Rimettere al centro la persona

“Il filo rosso che tiene insieme queste dieci regole è il fatto che, in un mondo in cui la comunicazione sembra sempre più una questione di tecnologia, Francesco rimette al centro l’uomo”. Il commento è di Martina Pastorelli, esperta di comunicazione e cofondatrice di “Catholic Voices Italia”. “In questo decalogo della comunicazione emerge soprattutto il tema dell’umanità, del farsi prossimo, della cultura dell’incontro. In fin dei conti, non dobbiamo amare né i concetti, né le idee, ma le persone. Farsi simile al prossimo, come il Buon Samaritano, è il segreto della comunicazione del Papa, come bene riassume questo volume”. “Se abbiamo una persona di fronte – prosegue Martina Pastorelli – e vogliamo comunicare davvero, dobbiamo, anche in pochi secondi, attraversare diverse fasi. Uscire, ascoltare – partendo dal presupposto che l’altro ha sempre qualcosa di buono da dire e senza temere le differenze – e poi incontrare, parlando al cuore, soprattutto attraverso la misericordia che ci aiuta a stare al fianco degli altri, e infine metterci in gioco in prima persona”.

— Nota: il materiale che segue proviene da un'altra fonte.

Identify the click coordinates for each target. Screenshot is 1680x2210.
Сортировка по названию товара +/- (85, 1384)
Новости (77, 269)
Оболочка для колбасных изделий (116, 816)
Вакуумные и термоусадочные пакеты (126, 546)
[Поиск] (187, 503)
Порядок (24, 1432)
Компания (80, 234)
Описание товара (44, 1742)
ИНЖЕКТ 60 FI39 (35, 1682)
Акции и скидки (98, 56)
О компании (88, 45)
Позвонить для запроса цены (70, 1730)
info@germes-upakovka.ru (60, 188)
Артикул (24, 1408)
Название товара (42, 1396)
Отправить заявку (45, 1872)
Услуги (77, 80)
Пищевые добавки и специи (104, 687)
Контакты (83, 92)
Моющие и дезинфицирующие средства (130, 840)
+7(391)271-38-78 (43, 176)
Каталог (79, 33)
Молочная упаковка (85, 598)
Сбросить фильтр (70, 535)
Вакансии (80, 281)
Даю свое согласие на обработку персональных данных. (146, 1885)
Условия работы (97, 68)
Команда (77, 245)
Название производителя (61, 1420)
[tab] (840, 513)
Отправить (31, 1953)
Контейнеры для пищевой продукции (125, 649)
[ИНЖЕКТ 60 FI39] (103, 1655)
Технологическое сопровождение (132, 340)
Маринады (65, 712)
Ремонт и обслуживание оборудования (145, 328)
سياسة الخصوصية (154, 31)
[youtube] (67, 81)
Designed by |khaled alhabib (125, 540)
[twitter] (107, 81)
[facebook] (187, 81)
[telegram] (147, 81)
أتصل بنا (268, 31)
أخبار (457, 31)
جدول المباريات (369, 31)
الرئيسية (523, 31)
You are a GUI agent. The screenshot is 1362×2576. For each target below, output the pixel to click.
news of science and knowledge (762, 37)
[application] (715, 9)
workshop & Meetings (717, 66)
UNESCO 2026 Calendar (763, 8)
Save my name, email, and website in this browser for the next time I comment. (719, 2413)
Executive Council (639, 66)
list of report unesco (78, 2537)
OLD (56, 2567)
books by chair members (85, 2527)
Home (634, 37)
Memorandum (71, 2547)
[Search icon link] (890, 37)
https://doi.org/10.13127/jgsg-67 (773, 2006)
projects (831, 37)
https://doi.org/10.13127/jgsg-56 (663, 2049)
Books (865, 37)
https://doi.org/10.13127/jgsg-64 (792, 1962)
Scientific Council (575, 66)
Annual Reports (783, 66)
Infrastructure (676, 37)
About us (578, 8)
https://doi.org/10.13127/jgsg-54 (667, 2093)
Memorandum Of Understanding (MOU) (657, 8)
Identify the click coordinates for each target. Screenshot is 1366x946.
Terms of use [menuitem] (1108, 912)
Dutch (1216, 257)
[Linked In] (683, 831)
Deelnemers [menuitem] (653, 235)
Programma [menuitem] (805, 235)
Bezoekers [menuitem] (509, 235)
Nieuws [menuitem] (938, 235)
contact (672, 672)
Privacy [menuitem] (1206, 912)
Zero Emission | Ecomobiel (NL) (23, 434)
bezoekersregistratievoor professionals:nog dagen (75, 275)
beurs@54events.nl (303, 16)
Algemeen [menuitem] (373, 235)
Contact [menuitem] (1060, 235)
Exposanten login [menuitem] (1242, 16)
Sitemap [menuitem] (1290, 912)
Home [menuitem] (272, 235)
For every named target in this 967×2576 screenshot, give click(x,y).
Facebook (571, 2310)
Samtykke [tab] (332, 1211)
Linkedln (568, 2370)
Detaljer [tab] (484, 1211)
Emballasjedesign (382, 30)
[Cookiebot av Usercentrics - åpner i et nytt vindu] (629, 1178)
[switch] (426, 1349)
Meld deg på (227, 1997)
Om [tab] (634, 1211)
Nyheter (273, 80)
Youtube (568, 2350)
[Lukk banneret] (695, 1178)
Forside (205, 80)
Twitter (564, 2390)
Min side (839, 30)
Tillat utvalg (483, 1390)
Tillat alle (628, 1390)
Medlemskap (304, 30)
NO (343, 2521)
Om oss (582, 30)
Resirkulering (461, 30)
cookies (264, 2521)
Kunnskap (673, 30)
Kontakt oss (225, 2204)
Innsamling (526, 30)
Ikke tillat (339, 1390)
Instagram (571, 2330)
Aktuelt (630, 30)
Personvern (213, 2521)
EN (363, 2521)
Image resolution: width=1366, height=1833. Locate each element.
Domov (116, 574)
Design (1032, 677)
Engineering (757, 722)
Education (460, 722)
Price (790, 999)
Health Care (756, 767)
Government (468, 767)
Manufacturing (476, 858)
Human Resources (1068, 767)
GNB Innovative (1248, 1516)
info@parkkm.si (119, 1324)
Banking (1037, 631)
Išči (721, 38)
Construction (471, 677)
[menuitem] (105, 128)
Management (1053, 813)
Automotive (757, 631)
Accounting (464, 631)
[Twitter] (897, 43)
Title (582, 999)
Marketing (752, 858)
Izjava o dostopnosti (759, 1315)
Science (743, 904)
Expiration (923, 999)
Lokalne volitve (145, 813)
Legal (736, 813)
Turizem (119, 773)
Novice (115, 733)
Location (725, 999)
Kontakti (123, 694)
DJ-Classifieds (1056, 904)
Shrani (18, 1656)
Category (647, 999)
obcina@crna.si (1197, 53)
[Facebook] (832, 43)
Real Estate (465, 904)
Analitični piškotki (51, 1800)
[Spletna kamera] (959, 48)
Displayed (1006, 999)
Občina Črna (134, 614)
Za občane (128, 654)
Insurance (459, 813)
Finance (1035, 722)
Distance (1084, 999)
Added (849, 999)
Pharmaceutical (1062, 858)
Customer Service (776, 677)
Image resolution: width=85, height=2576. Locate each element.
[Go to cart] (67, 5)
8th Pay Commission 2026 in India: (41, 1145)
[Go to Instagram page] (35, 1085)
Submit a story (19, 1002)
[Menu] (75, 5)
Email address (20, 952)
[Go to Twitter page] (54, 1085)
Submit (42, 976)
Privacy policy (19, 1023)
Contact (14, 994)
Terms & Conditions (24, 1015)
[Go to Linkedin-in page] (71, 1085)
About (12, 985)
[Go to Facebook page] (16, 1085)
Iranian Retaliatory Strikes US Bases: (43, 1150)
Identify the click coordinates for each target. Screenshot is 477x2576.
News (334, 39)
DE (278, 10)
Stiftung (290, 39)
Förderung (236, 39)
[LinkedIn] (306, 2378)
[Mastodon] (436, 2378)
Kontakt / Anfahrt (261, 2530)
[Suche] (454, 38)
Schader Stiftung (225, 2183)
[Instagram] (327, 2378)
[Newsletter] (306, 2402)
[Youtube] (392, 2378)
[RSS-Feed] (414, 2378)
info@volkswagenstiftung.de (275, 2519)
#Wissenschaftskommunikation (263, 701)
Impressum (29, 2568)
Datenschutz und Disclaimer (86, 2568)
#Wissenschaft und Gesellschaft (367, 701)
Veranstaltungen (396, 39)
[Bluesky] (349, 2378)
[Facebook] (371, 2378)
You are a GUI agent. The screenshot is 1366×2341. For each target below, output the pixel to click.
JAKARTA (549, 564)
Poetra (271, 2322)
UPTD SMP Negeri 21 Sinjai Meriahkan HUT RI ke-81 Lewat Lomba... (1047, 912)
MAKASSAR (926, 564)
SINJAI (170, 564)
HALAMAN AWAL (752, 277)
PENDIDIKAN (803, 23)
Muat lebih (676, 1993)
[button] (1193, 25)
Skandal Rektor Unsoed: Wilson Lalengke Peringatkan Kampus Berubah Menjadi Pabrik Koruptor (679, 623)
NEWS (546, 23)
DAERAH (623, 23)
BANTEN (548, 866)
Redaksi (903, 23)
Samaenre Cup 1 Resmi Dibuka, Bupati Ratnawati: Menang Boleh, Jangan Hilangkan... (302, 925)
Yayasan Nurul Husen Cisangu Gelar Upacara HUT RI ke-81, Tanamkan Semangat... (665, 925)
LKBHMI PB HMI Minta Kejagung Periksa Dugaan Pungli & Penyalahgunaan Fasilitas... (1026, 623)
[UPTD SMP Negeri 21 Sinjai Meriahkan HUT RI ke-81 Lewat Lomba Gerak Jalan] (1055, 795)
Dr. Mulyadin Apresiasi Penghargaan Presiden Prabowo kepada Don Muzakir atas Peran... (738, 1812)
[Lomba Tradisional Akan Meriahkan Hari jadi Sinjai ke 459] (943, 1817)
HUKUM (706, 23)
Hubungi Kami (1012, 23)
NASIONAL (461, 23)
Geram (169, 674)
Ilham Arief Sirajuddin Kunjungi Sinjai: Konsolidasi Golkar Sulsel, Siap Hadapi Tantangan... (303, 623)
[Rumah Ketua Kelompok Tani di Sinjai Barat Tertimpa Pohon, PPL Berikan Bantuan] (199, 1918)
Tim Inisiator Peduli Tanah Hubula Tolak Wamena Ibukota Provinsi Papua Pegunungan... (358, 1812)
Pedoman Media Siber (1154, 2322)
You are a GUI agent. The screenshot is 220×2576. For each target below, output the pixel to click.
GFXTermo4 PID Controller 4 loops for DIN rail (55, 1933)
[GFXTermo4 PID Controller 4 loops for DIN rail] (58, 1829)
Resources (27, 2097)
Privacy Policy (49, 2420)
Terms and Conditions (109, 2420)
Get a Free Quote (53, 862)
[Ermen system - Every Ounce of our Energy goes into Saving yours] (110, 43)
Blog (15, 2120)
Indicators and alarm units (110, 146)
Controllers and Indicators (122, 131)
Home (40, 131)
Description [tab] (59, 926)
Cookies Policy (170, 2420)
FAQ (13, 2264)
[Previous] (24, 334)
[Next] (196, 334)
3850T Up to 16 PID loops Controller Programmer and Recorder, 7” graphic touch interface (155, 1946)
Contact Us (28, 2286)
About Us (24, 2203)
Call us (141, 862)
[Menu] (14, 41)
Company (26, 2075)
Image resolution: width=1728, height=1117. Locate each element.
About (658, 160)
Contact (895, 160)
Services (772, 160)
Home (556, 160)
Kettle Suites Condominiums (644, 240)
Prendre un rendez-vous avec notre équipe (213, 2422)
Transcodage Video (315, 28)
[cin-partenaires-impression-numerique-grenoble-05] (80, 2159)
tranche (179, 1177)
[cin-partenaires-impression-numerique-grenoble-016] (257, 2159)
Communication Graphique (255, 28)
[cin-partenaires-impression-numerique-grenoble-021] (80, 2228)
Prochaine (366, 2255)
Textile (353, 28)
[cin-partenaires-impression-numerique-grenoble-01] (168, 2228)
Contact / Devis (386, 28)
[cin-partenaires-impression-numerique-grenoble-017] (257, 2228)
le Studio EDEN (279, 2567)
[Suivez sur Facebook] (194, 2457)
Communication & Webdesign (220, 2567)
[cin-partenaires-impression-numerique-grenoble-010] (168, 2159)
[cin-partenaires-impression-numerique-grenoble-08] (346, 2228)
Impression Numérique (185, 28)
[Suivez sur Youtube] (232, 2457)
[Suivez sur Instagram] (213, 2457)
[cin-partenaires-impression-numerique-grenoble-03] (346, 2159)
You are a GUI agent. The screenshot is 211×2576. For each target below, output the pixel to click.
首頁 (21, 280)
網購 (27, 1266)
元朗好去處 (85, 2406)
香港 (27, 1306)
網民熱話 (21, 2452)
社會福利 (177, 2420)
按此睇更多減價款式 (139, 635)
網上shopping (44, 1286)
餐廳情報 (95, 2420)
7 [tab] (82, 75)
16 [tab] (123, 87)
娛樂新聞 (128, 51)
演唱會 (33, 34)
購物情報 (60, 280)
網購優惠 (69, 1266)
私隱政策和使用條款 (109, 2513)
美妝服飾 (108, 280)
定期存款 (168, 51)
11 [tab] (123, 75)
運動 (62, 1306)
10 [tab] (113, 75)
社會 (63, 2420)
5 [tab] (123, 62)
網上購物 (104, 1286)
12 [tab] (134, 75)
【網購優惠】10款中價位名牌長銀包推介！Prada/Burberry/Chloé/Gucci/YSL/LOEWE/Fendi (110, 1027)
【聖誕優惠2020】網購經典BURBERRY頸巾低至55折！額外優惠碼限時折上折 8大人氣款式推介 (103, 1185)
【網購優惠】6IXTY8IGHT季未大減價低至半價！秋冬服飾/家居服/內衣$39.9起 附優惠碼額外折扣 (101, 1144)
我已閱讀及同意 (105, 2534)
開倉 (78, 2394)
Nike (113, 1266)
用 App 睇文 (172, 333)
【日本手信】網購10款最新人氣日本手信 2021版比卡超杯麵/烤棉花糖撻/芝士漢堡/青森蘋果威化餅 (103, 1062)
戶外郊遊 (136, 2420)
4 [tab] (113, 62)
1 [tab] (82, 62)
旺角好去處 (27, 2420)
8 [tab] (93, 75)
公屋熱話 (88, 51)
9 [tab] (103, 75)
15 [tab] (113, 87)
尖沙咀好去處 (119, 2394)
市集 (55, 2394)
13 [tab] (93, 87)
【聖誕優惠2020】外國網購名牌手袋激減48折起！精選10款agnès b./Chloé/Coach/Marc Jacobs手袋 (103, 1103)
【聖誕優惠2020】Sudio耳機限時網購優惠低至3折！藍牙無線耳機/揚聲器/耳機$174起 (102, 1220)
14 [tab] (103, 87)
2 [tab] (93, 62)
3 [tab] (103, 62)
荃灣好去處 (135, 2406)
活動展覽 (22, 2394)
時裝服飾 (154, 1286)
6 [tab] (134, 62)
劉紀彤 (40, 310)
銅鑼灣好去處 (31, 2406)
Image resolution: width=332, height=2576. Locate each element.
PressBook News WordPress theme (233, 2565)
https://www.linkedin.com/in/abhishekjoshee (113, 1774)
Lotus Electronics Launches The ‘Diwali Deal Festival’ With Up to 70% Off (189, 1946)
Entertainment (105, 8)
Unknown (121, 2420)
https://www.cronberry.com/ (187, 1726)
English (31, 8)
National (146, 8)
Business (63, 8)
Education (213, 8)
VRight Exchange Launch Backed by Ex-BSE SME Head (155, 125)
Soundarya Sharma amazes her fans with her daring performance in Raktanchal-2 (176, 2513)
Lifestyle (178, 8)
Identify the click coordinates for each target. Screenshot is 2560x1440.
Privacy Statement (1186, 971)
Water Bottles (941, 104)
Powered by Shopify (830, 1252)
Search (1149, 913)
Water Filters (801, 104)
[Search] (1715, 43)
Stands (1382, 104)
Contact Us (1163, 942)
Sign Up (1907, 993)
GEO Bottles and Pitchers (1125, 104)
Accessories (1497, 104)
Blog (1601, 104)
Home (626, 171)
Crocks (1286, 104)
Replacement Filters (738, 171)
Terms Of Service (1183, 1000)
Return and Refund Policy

Da vicino, ci si capisce meglio

“Generare una prossimità che si prende cura – come suggerisce il decimo comandamento di questo libro di Alessandro Gisotti – non è solo una buona azione, ma è un atteggiamento che può risolvere molte incomprensioni, presenti per esempio sul web”. Il commento è di Bruno Mastroianni, giornalista, docente di Media Relations presso la Pontificia Università della Santa Croce. “Quelli che su internet sono definiti ‘haters’, i diffusori di odio, visti da lontano sono personaggi che ci spaventano, ma se uno si avvicina diventano persone che hanno difficoltà personali, che magari hanno bisogno d’aiuto. Noi pensiamo sempre che la visione d’insieme sia la più efficace, Papa Francesco invece ci dice il contrario. Un campo profughi visto dall’alto è un insieme di baracche degradate. Se uno invece vi entra incontra persone bisognose, simili a noi. L’avvicinamento è la tecnica migliore per risolvere gli scontri”.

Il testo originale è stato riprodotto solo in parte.